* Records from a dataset
──────
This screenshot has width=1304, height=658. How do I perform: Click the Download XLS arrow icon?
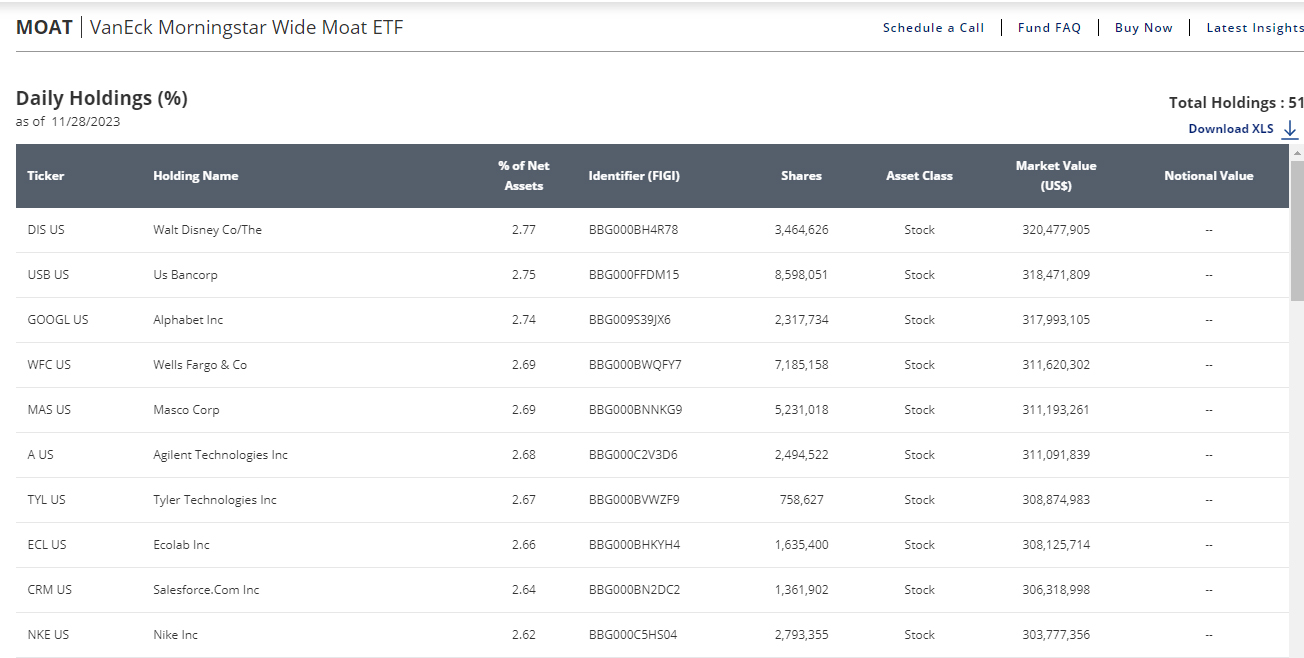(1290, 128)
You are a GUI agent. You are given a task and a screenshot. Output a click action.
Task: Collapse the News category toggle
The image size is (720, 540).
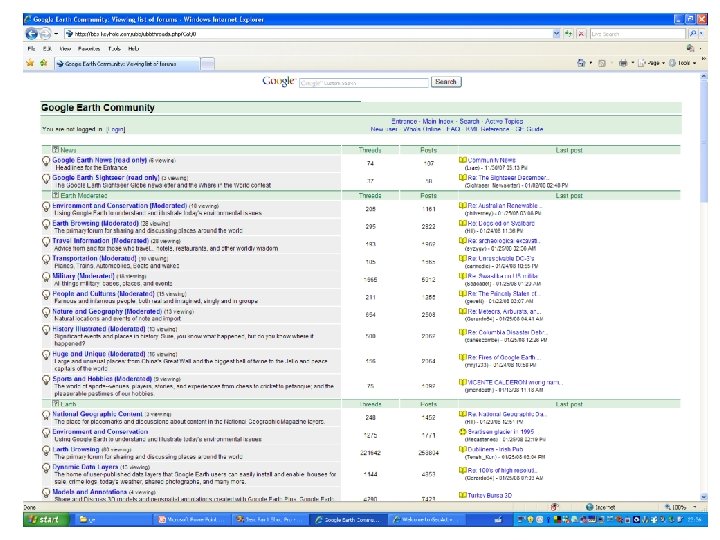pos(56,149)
──────
* Assignment
What you output should match the records line for line, minus the pictures.

* Output below
This screenshot has width=1304, height=658. How do I perform: Click the Download XLS arrow icon?
(1290, 128)
You are a GUI agent. You are given a task and a screenshot. Output a click action.
Task: Collapse the News category toggle
The image size is (720, 540).
pos(56,149)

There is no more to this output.